Is There a Growth Spurt at 3 Months? Signs & Tips

Yes, 3 months is one of the most common ages for a baby growth spurt. It follows earlier spurts at 2 to 3 weeks and 6 weeks, and it tends to be one of the more noticeable ones because your baby is awake and interactive enough that changes in behavior really stand out. The spurt itself typically lasts up to three days, though the disruption to feeding and sleep can feel longer when you’re in the middle of it.

What a 3-Month Growth Spurt Looks Like

The hallmark sign is hunger. Your baby may want to feed far more often than usual, sometimes as frequently as every 30 minutes, particularly in the evening. This cluster feeding is the body’s way of fueling rapid growth in weight and length. In the first few months, babies gain roughly an ounce a day on average, and during a spurt that pace can temporarily accelerate.

Alongside the increased appetite, expect more fussiness. Your baby may seem unsettled between feeds, cry more easily, and be harder to calm. Sleep often gets disrupted too. Some babies nap longer than usual (growing is tiring work), while others wake more frequently at night or resist going down altogether.

Growth Spurt vs. Sleep Regression

Because both involve disrupted sleep, it’s easy to confuse a growth spurt with a sleep regression, but they look different in practice. During a growth spurt, the dominant feature is appetite: your baby seems constantly hungry, gains noticeable weight or length, and is generally crankier. A sleep regression is more about the sleep itself. Your baby resists bedtime, takes longer to settle, refuses naps, or wakes repeatedly without the same spike in hunger.

The 3-month spurt sometimes bleeds into the well-known 4-month sleep regression, which happens when a baby’s sleep cycles begin to mature and resemble adult patterns. At that point, babies start waking between sleep cycles and may struggle to fall back asleep on their own. If sleep disruption persists well beyond three or four days and hunger has returned to normal, you’re likely dealing with the regression rather than the spurt.

Feeding During the Spurt

The simplest approach is to follow your baby’s cues. If they’re hungry, feed them. Breastfed babies may want to nurse much more frequently, and that extra demand actually signals your body to increase milk production, so it’s important not to try to stretch out the intervals. Formula-fed babies may drain bottles faster or want extra ounces at each feeding.

A good way to confirm your baby is getting enough is to count wet diapers. After the first week of life, six or more wet diapers in 24 hours indicates adequate hydration. If your baby is meeting that threshold and continuing to gain weight, the increased feeding is doing exactly what it should, even if the pace feels relentless.

Developmental Changes at 3 Months

The growth spurt doesn’t just add weight and length. Around this age, babies hit a wave of developmental milestones that can make the whole period feel like a leap forward. Many babies start “talking” back with soft coos and gurgles by the second or third month. They become fascinated by their own hands, staring at them and watching how their fingers move. Social smiling becomes more frequent and intentional, especially when they see or hear a familiar face.

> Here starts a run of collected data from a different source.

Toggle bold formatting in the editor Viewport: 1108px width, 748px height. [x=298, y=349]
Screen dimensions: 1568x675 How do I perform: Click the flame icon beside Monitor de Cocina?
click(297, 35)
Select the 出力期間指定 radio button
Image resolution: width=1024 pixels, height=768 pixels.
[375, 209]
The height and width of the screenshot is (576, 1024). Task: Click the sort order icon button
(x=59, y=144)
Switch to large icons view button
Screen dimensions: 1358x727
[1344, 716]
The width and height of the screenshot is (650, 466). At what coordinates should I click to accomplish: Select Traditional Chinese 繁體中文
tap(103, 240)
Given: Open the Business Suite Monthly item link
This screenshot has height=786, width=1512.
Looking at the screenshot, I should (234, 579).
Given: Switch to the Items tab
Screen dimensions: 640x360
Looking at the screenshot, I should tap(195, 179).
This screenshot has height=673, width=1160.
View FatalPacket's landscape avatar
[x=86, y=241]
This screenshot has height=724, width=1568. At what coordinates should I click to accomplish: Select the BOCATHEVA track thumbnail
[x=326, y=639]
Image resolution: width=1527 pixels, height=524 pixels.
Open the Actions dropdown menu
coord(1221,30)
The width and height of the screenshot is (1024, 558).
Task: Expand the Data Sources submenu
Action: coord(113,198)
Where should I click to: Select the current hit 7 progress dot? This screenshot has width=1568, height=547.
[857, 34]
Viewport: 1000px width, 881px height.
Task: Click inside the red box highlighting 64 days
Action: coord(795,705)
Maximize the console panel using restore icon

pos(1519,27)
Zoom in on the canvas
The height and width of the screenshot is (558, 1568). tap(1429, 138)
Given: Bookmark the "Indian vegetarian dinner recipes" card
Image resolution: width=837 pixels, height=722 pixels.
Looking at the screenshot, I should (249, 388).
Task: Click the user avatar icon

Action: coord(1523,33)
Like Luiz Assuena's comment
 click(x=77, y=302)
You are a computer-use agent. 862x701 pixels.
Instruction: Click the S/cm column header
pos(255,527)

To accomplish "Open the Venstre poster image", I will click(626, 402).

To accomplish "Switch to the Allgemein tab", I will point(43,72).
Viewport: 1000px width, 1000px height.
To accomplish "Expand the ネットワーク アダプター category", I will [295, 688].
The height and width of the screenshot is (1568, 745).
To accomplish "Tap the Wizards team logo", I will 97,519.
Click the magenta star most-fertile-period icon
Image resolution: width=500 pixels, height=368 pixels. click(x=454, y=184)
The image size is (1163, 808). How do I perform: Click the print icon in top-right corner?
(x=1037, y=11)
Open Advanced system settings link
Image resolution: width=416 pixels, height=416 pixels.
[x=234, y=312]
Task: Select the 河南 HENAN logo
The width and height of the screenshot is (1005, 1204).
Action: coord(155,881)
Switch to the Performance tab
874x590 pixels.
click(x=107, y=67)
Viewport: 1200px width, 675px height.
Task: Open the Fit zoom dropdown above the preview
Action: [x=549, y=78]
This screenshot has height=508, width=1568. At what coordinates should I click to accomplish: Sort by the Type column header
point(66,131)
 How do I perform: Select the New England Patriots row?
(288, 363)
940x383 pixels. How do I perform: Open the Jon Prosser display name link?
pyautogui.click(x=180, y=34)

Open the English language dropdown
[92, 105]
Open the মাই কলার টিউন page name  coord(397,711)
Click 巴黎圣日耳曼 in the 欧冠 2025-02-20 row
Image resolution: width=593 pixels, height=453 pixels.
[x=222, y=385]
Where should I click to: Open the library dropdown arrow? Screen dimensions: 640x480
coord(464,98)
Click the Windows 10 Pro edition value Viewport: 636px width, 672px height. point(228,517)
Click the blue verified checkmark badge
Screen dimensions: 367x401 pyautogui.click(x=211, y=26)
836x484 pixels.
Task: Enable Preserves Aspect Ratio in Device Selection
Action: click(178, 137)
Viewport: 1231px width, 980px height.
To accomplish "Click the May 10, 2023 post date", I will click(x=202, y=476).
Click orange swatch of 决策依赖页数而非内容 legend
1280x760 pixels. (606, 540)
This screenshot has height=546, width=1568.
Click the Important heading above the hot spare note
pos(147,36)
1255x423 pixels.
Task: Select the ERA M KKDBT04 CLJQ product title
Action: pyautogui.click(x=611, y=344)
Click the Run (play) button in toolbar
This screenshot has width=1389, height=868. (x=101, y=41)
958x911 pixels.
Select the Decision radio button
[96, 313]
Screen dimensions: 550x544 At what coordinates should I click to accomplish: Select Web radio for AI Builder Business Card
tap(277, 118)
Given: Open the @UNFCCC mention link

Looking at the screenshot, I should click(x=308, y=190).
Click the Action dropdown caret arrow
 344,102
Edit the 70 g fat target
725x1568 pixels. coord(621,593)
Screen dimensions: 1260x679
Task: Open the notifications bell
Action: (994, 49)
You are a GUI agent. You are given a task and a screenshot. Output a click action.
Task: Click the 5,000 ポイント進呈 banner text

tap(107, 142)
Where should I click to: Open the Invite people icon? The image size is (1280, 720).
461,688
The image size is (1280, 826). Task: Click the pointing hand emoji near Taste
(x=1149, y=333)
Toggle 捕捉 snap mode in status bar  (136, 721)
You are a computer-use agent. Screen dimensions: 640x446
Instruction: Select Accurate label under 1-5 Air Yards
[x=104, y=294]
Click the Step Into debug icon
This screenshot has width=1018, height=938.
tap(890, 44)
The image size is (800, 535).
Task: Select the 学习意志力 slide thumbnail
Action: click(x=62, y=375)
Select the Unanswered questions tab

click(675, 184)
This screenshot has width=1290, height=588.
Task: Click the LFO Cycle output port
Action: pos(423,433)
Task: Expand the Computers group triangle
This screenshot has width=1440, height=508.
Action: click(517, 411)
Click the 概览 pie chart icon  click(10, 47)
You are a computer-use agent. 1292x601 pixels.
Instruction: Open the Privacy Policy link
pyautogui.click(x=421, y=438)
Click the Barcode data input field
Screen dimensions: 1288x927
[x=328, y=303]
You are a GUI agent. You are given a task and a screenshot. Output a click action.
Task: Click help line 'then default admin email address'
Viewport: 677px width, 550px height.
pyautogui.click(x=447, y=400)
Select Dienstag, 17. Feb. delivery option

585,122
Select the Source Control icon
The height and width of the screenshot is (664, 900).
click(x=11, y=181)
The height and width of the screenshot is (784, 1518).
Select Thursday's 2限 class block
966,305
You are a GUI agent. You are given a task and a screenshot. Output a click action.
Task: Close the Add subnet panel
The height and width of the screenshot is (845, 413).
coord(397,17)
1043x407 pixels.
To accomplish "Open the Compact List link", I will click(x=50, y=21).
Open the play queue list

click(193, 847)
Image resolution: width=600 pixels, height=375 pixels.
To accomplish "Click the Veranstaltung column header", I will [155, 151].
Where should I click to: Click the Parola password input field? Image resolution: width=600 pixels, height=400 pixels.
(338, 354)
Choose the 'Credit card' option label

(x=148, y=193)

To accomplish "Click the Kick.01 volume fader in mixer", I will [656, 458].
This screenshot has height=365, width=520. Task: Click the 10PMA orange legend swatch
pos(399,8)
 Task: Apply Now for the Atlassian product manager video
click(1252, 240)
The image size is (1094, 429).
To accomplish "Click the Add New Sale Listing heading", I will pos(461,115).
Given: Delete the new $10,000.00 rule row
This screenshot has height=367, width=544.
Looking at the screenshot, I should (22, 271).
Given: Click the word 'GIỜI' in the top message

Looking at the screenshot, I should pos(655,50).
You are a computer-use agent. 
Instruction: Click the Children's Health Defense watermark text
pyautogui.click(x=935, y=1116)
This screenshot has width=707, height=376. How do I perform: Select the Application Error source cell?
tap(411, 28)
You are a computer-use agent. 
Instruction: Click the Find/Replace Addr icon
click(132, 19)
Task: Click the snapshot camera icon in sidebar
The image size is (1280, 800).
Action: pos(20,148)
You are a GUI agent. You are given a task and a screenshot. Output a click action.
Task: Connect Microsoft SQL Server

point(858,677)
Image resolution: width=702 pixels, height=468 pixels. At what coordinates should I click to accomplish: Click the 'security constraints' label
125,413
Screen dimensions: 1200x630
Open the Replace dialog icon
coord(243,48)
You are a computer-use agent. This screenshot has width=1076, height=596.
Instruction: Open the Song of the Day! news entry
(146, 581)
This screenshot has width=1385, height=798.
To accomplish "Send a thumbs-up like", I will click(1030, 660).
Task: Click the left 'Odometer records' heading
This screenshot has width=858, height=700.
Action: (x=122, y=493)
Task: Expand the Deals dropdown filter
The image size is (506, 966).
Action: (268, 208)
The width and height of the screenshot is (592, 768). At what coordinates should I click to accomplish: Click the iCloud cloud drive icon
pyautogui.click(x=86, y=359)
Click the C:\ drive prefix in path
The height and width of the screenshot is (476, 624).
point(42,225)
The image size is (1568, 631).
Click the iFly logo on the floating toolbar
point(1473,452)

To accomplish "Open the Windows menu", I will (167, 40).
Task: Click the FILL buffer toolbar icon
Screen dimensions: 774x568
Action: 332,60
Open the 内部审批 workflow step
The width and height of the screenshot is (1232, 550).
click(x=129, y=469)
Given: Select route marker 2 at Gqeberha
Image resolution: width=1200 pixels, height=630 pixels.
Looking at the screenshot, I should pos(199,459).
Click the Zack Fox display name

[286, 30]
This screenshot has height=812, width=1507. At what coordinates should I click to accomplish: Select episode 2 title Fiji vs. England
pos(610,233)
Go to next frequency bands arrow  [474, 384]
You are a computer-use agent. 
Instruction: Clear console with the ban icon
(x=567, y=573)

Physically, many newborn reflexes begin to fade as your baby gains more voluntary control over their body. Head control improves significantly, and some babies start to bear a little weight on their legs when held upright. Head circumference also continues to increase, averaging about 0.4 inches (1 centimeter) per month after the first month. All of these changes can converge with the growth spurt, which is why the 3-month mark often feels like your baby suddenly became a different person overnight.

How to Comfort a Fussy Baby

Start by ruling out the basics: hunger, tiredness, a wet diaper, or pain. If all of those are addressed and your baby is still fussy, a gradual approach works well. Make eye contact and talk to them in a calm voice. Place a hand gently on their belly or chest. If that’s not enough, hold their arms in toward their body or curl their legs up toward their belly. You can try rolling them onto their side while they’re awake, or pick them up and hold them close at your shoulder. The idea is to start with the lightest intervention and escalate only as needed, giving your baby a chance to settle at each step.

Skin-to-skin contact is particularly effective during growth spurts because it combines warmth, your heartbeat, and closeness. Many parents find that babywearing during the day lets them stay hands-free while keeping their baby calm.

When the Spurt Ends

Most parents notice things clicking back to normal within two to three days. Feeding frequency drops back to its usual rhythm, fussiness fades, and sleep patterns stabilize (at least until the next spurt at around 6 months). You may notice your baby’s clothes fitting a bit snugger or their face looking slightly rounder. Some parents even spot a visible change in length after a single spurt.

If the extreme fussiness or feeding changes last significantly longer than a few days, or if your baby seems to be in pain, losing weight, or producing fewer than six wet diapers a day, those are signs worth raising with your pediatrician. But for the vast majority of babies, the 3-month spurt is a brief, intense phase that passes quickly and leaves you with a noticeably bigger baby on the other side.